[Data items]
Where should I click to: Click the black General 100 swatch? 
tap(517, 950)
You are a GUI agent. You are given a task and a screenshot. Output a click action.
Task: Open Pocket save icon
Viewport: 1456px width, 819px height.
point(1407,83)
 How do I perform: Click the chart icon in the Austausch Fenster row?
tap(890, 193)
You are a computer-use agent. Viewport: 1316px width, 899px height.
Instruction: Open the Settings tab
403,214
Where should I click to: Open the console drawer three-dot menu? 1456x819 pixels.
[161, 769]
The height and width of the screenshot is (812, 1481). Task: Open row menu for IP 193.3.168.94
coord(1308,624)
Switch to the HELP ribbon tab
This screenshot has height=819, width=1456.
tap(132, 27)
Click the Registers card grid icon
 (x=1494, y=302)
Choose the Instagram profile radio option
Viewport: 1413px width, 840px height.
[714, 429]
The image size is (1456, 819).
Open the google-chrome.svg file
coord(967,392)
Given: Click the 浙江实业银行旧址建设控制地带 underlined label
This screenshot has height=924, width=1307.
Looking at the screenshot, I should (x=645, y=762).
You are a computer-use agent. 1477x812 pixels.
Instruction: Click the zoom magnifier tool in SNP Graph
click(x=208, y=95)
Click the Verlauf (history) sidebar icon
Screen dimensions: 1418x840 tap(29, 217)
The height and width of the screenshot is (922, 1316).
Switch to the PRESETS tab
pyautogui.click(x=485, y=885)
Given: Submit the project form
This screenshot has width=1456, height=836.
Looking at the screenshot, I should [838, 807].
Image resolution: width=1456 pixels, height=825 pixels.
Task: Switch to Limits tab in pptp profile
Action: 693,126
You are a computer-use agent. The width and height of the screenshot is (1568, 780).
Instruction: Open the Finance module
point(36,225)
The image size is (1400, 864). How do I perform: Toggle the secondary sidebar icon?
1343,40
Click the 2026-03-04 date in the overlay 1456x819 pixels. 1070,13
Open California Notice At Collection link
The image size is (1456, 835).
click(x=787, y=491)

What needs to be done:
Identify every line above with the string "agent" in it. Copy those lines.

Answer space:
You are a GUI agent. You are given a task and a screenshot. Output a click action.
You are a computer-use agent. Viewport: 1316px width, 899px height.
You are a computer-use agent. 1477x812 pixels.
You are a computer-use agent. The width and height of the screenshot is (1568, 780).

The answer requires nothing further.